W kraju nad Wisłą mamy stosunkowo długi sezon grzewczy, dlatego nie możemy sobie wyobrazić budynku, który nie miałby ogrzewania
Nie jest ważne czy posiadamy stare grzejniki czy nowoczesne ogrzewanie podłogowe. W naszym kraju każdy budynek musi być ogrzewany. Jeżeli potrzebujemy ogrzewania nawet przez 5-6 miesięcy w roku, to należy wiedzieć, ile musimy zapłacić administracji.
W przeszłości większość mieszkań w blokach posiadała nałożony z góry ryczałt za ogrzewanie.

Źródło: http://www.flickr.com
Nikogo z dostawców nie interesowało, że ktoś mógłby zużyć ciepła znacznie mniej – każdy płacił tyle samo. Jednak po pewnym czasie zaczęły się coraz częściej podnosić głosy niezadowolenie. Po pierwsze, powtarzano, że identyczna dla wszystkich opłata jest systemem krzywdzącym, a po drugie – że administracja podnosi rachunki. Z tego powodu po jakimś czasie zmieniono plan ryczałtowy na indywidualny i w obecnych czasach każdy płaci wyłącznie za to, co zużyje. Bierze się to z rozporządzenia Ministerstwa Infrastruktury z 2002 roku.
Jeżeli szukasz odpowiedzi na nurtujące Cię pytania wiążące się z tą tematyką, to kliknij tu i sprawdź – z pewnością Cię to zainteresuje.
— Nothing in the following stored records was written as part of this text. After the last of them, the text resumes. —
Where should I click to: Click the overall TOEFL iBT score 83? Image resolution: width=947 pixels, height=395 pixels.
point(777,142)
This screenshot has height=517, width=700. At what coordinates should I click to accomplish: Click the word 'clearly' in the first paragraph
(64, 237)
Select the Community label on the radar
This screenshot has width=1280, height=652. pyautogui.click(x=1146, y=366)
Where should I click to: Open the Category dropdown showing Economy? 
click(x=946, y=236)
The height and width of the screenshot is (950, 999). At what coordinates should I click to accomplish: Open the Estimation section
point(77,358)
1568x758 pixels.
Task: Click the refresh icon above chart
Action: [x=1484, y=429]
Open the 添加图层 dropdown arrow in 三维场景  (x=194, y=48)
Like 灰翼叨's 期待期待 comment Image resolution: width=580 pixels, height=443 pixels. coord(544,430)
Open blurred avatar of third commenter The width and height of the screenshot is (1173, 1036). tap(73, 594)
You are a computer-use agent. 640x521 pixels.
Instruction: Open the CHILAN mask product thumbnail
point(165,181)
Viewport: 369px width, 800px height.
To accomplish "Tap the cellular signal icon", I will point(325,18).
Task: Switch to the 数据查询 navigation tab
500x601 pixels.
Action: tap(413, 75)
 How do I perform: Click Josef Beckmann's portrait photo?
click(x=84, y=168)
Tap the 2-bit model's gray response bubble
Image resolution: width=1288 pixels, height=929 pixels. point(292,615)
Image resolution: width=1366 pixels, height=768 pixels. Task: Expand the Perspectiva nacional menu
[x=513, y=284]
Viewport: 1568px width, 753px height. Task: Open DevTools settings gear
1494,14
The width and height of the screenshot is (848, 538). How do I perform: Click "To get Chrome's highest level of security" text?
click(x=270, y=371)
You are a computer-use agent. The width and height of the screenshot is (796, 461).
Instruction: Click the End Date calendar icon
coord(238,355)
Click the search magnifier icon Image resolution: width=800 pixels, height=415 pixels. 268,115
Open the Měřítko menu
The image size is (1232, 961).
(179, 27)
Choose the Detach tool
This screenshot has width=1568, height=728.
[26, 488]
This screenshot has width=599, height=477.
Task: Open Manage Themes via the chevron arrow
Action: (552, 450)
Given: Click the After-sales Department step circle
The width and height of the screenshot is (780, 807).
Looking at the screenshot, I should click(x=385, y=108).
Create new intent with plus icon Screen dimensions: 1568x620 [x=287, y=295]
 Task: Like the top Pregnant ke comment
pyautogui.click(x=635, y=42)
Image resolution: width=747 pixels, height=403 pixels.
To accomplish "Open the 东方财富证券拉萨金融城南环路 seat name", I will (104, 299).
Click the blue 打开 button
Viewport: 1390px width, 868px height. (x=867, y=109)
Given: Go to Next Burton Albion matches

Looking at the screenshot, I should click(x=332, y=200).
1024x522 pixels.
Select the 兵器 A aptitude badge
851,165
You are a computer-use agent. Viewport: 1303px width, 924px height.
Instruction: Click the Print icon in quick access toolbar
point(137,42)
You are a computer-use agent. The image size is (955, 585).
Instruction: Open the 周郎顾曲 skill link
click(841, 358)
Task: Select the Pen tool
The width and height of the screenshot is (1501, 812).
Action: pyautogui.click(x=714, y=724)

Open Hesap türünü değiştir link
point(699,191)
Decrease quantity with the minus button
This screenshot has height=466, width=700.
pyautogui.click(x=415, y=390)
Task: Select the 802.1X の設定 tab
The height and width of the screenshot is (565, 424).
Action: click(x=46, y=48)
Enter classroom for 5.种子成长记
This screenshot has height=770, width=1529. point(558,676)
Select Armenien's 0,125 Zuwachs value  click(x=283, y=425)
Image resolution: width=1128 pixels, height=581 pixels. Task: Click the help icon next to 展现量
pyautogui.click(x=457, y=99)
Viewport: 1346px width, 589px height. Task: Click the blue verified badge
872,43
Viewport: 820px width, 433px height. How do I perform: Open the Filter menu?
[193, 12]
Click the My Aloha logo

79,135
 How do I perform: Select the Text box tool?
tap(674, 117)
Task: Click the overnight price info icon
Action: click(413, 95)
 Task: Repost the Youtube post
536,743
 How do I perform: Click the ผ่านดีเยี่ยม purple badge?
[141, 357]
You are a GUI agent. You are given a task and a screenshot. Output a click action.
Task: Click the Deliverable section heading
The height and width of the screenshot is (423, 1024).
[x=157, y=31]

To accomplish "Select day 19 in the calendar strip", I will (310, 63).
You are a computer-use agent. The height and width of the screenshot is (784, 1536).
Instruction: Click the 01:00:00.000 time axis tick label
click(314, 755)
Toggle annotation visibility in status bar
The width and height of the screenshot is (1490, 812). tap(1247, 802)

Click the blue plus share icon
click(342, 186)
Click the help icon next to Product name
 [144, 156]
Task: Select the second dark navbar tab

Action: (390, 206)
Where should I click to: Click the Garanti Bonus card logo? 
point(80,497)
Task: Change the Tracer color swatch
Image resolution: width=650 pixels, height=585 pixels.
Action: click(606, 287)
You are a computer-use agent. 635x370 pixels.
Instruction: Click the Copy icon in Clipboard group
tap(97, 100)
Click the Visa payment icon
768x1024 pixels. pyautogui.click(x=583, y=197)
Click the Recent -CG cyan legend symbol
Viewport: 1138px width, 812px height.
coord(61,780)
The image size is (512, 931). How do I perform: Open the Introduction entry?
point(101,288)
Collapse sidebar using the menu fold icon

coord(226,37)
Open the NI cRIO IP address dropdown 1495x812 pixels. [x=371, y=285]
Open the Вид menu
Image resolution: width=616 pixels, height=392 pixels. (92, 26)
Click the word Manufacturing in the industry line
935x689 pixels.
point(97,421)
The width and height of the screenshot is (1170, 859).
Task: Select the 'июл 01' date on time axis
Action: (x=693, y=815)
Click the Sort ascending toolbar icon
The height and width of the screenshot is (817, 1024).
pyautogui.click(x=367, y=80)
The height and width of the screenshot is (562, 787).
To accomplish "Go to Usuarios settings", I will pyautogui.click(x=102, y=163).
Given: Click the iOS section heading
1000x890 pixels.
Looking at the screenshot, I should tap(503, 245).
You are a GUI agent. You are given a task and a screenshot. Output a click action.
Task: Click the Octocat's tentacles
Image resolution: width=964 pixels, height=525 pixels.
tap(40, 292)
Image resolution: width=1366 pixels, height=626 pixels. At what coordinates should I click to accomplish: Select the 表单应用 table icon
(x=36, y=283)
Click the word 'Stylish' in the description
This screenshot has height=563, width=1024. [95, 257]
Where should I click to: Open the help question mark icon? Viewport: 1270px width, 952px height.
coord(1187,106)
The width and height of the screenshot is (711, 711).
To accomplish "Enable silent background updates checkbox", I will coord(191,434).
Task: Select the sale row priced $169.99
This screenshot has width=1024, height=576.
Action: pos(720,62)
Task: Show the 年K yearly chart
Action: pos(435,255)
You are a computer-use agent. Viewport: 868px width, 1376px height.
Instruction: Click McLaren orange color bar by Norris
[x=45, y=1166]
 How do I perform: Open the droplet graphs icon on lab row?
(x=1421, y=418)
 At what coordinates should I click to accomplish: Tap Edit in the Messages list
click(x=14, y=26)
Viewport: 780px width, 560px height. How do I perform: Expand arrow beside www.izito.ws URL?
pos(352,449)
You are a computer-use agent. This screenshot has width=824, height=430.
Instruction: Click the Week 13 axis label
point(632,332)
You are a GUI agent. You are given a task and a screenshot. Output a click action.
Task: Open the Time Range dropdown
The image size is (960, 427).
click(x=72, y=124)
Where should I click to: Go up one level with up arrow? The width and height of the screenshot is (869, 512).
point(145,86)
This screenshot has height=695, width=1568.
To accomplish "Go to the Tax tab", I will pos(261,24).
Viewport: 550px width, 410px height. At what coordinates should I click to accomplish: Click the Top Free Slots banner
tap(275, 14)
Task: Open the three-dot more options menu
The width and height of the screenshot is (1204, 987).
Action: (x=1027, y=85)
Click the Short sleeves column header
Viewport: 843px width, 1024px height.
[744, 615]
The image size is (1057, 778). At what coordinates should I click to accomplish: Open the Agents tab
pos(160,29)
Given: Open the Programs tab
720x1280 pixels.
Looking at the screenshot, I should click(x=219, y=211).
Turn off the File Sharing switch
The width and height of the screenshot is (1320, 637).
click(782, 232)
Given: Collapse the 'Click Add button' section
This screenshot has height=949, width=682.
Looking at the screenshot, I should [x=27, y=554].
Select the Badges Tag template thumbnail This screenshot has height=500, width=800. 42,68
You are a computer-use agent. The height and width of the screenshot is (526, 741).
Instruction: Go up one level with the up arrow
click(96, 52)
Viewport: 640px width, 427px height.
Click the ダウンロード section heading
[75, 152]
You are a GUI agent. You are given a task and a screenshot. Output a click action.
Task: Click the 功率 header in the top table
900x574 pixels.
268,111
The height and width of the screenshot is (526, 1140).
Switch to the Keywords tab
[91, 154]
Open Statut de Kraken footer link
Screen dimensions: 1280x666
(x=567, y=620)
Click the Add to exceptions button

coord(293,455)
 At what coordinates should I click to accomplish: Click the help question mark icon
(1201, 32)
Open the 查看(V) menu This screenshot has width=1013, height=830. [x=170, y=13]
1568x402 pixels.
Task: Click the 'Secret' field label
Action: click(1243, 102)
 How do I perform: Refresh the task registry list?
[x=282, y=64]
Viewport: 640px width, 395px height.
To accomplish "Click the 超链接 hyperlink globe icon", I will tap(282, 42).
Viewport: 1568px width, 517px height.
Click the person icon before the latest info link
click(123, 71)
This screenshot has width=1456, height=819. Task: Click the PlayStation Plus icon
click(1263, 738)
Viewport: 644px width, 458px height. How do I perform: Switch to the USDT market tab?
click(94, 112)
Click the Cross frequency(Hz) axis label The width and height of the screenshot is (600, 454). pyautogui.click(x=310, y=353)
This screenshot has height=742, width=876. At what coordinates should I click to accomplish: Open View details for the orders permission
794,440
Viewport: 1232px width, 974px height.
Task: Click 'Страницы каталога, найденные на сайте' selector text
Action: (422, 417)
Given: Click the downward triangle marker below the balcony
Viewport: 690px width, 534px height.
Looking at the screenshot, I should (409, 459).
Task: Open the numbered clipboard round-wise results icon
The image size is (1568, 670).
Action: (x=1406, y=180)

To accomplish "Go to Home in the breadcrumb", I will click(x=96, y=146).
By tego rodzaju rozliczanie się było możliwe, to w każdym domu zamontowano ciepłomierze. Niekiedy przypada jeden na mieszkanie, a niekiedy każdy grzejnik ma swój licznik. Nieistotne czy ogrzewamy dom gazem czy prądem, a może mamy ogrzewanie osiedlowe – najważniejsze jest to, że uczciwie uiszczamy opłaty wyłącznie za wykorzystane ciepło. To daje też mieszkańcom szansę na oszczędzanie.
Dodatkowo – jeżeli ktoś opuszcza miasto zimą, to ma możliwość ustawić grzejniki na minimalnym poziomie i wtedy rachunki również będą mniejsze. Jeżeli ciepłomierze będą prawidłowo zainstalowane, to powinny służyć dobrze oraz przez długie lata.